▸ Required action:
Filter out every line below that lacks "agent", and copy the rest.

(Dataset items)
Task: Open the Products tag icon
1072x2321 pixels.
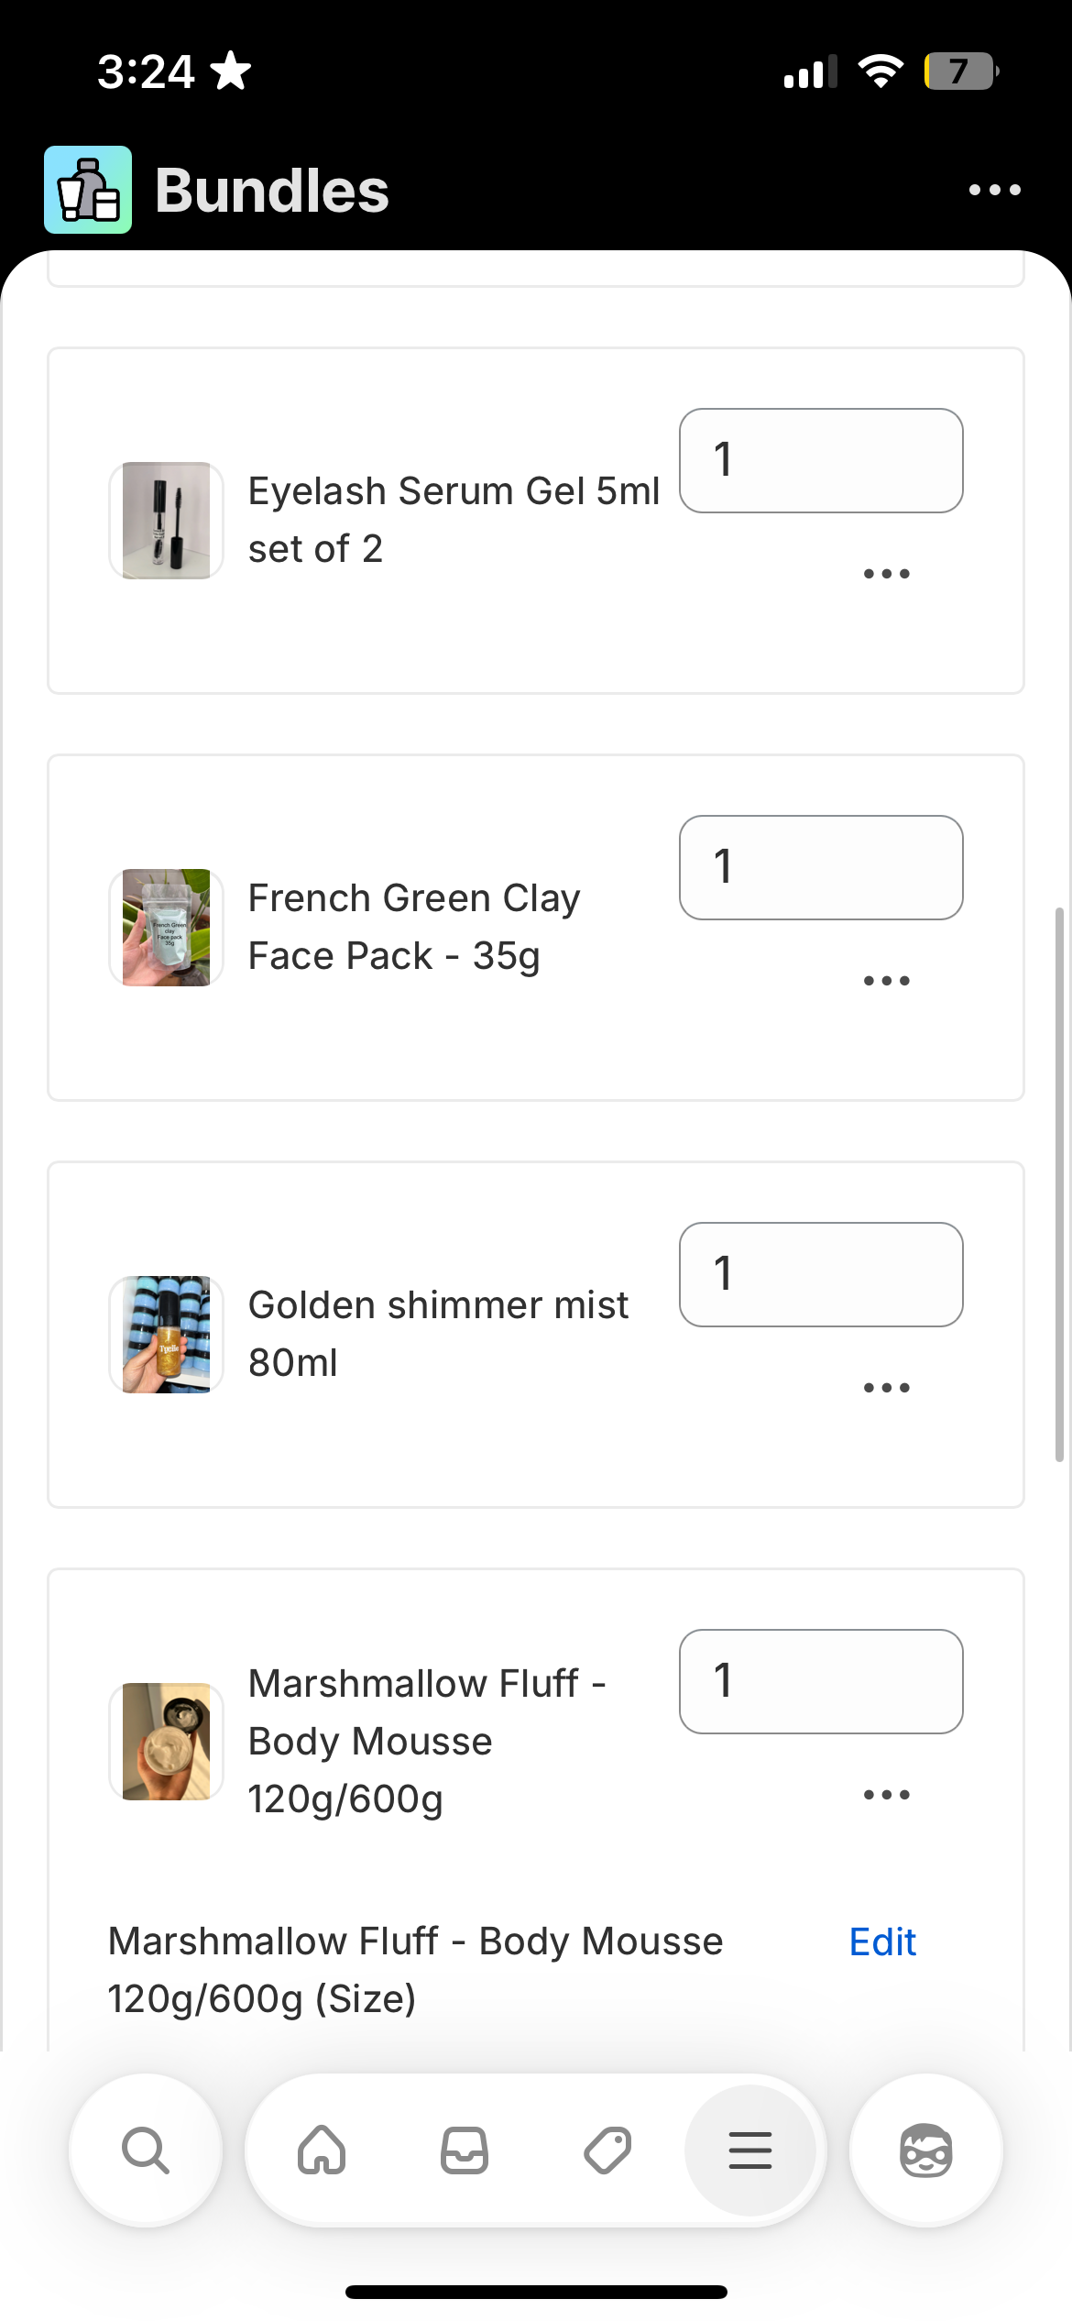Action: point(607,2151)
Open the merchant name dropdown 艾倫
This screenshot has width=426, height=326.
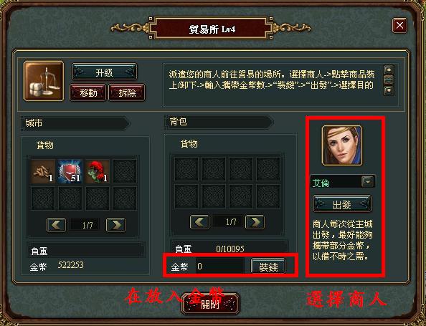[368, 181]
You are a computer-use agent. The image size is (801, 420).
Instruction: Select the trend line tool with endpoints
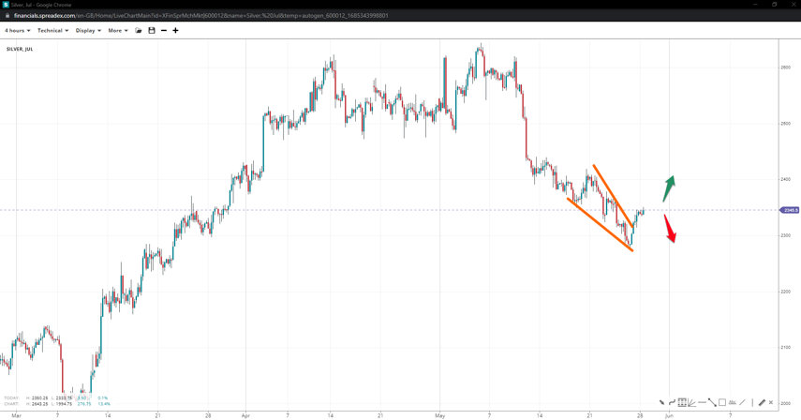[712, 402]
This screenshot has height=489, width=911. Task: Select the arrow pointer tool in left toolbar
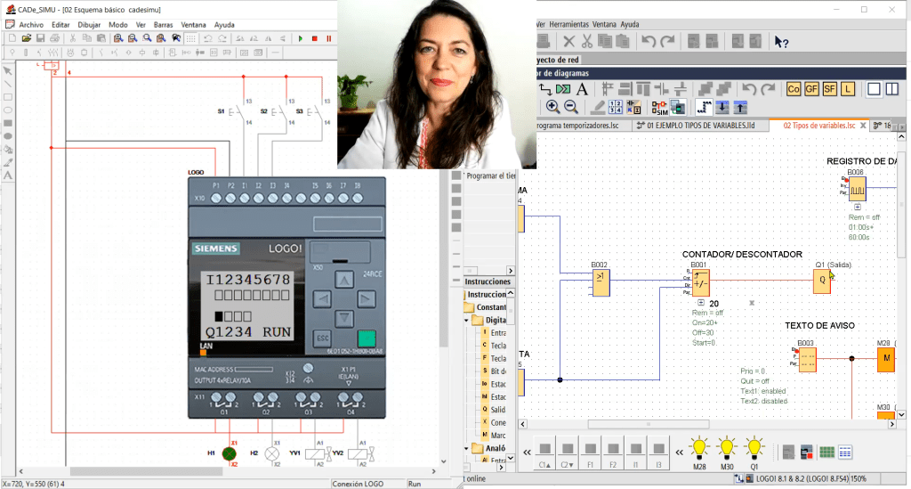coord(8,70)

...

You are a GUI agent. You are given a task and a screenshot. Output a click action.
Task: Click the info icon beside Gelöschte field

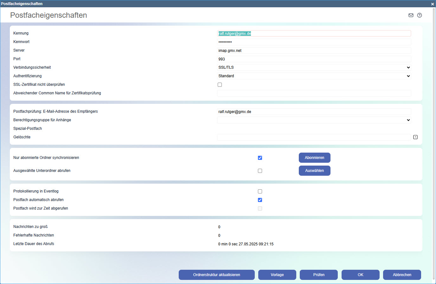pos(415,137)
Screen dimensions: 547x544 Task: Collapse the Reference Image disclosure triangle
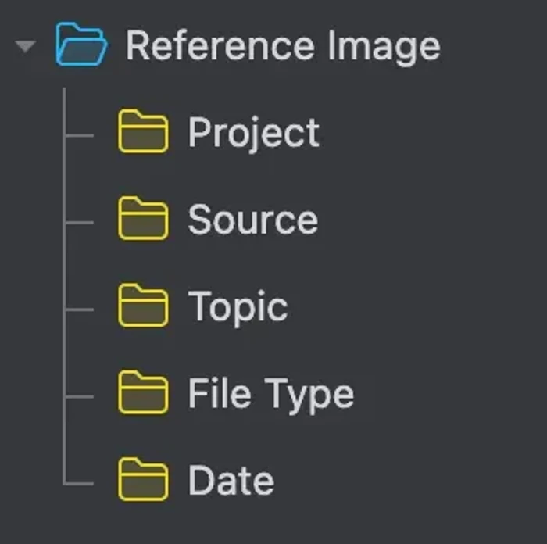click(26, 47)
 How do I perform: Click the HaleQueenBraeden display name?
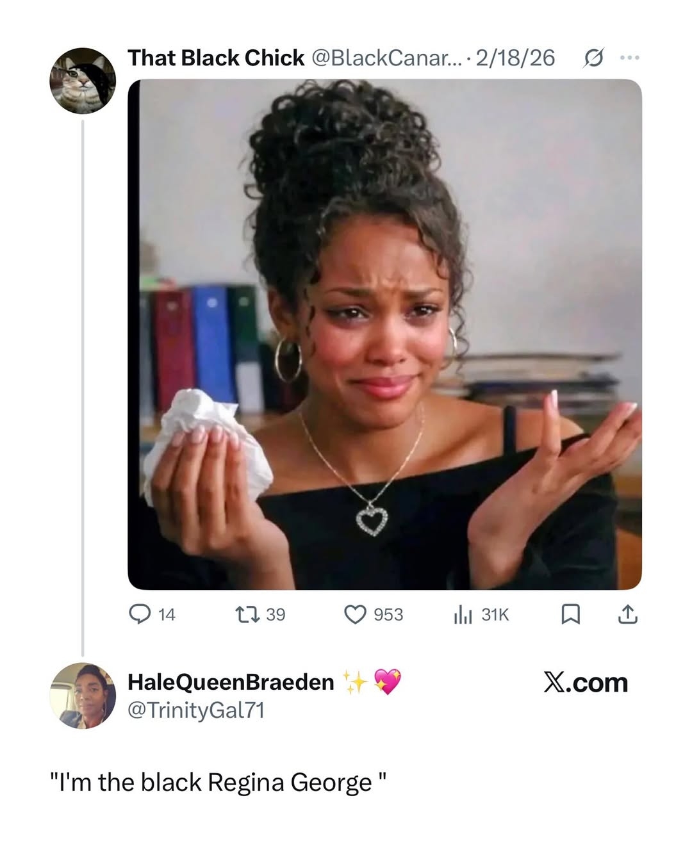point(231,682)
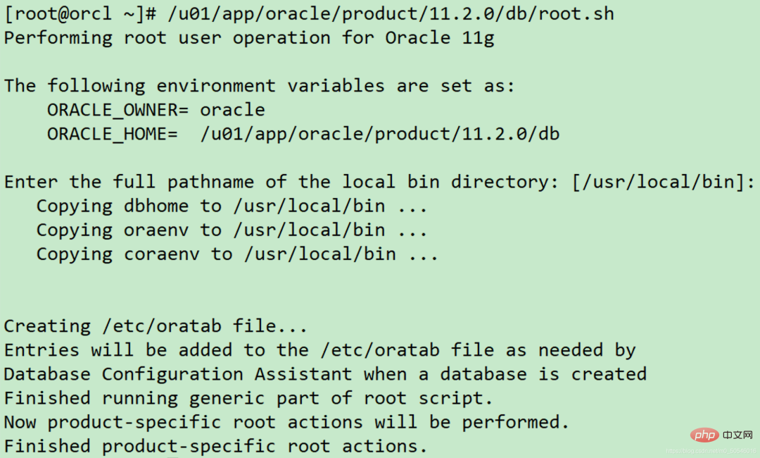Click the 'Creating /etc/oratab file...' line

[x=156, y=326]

--

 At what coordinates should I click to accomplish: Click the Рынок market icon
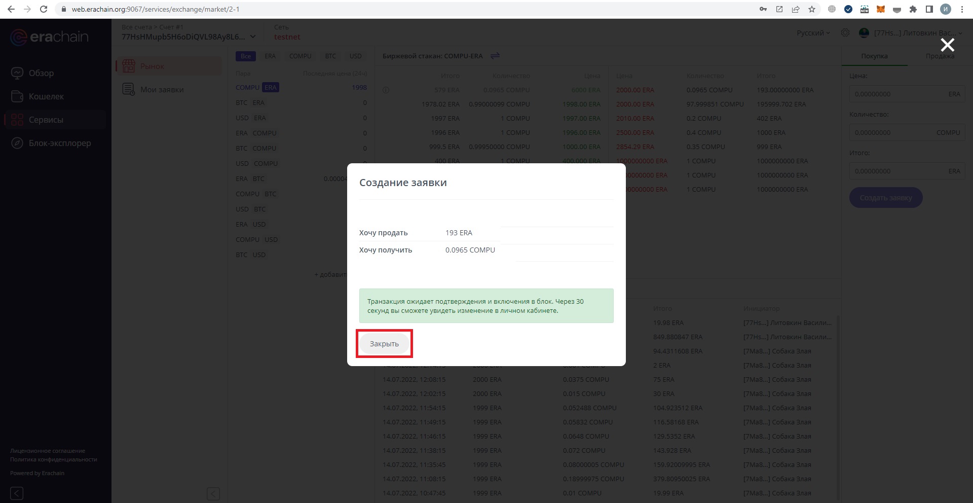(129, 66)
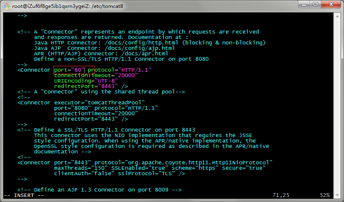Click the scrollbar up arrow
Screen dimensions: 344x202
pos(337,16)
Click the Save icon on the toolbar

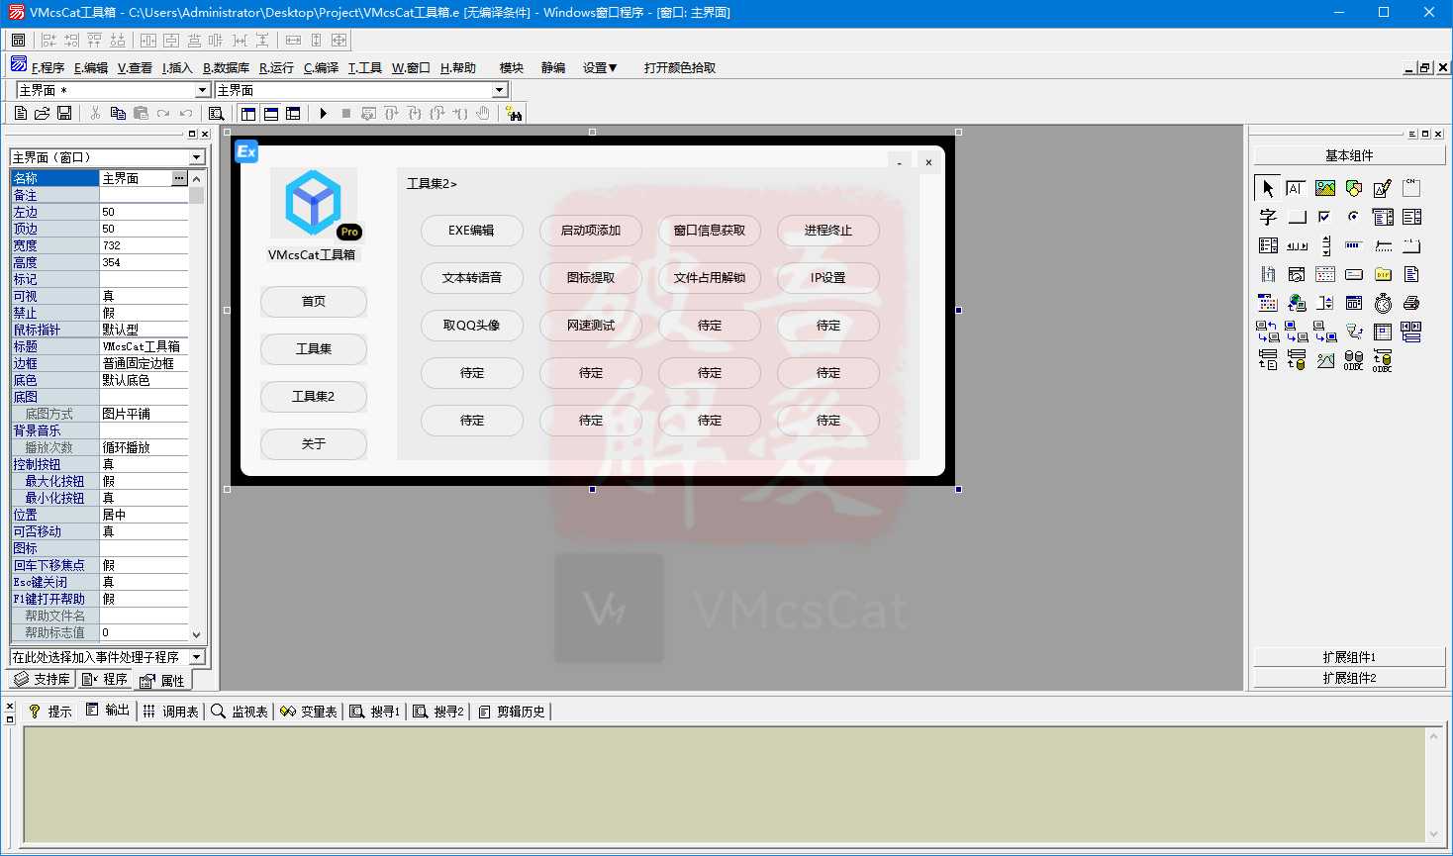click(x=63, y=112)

▸ Exercise output:
You are a computer-use agent. The image size is (801, 420).
You are a GUI agent. You are given a task and a screenshot. Output a click action.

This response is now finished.